Agoraphobia is the fear of being in places or situations where escape is difficult or impossible. This may be in crowded places, on bridges or in confined spaces. Approximately one-third of those with panic disorder develop agoraphobia, often experiencing fear revolving around places or situations where they have previously had panic attacks. In many cases, this fear leads to avoidance of these places and situations, limiting where you go and what you do. For some, agoraphobia becomes so severe the person doesn’t leave his or her house.
If you suffer from agoraphobia, there are things you can do to help manage your fears: contact a medical professional for diagnosis and treatment, add exercise to your daily regimen, learn and practice relaxation strategies and learn ways to reduce stress in your life. But there are a number of things you should avoid as well:
Caffeine - You may want a cup of coffee in the morning to help you get moving. You might like the feeling of alertness and focus that caffeine creates. But caffeine can increase anxiety:
- Too much caffeine causes nervousness and agitation
- Withdrawal from caffeine can cause agitation, irritability, fatigue and increase anxiety
- Cause problems with sleeping, which in turn increases anxiety
If you aren’t willing to eliminate caffeine, try to limit to one cup of coffee or one caffeinated drink per day.

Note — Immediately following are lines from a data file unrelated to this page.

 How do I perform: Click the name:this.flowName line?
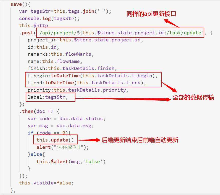tap(55, 61)
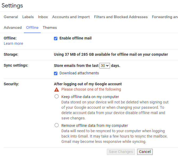Uncheck the Download attachments checkbox
Screen dimensions: 178x157
[x=56, y=73]
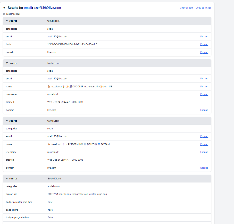Click the Copy as image link
The width and height of the screenshot is (234, 224).
(203, 8)
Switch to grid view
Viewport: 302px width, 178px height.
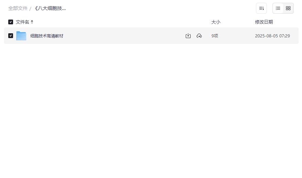288,8
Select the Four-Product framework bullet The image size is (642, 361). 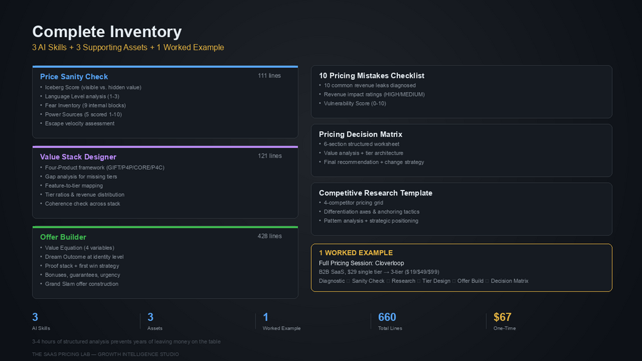(104, 167)
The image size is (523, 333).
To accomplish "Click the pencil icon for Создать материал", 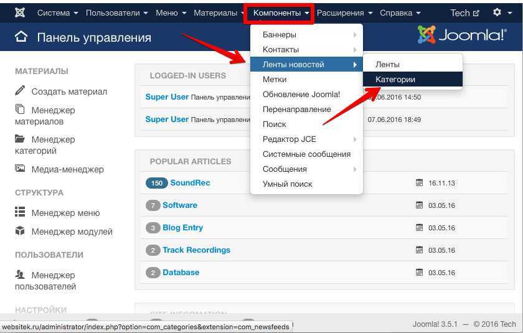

Alcohol - While it may make you feel better for a little while, alcohol is a depressant. It can increase feelings of hopelessness and depression. Alcohol may also interfere with sleep; it may be easier to fall asleep after drinking alcohol, however, the quality of sleep may be poorer. Lack of proper sleep can increase anxiety.
Denial or Avoidance of Treatment - Agoraphobia and panic disorder are treatable conditions. A mental health professional can work with you in reviewing your treatment options. If you aren’t sure of who to see in your area or are worried about discussing how you feel, start with your family doctor and ask for a referral to a specialist who can help. Avoiding treatment or denying that you are avoiding situations because of your panic attacks may cause you to withdrawal from friends, family and daily activities.
Withdrawal - As the fear of different places takes hold, it is easy to begin to withdrawal and isolate yourself but just as treatment is important, so is the support of friends and family. Sharing what is going on and asking for help is a healthy way to cope with symptoms of agoraphobia. Let friends and family know what type of support and encouragement is most helpful.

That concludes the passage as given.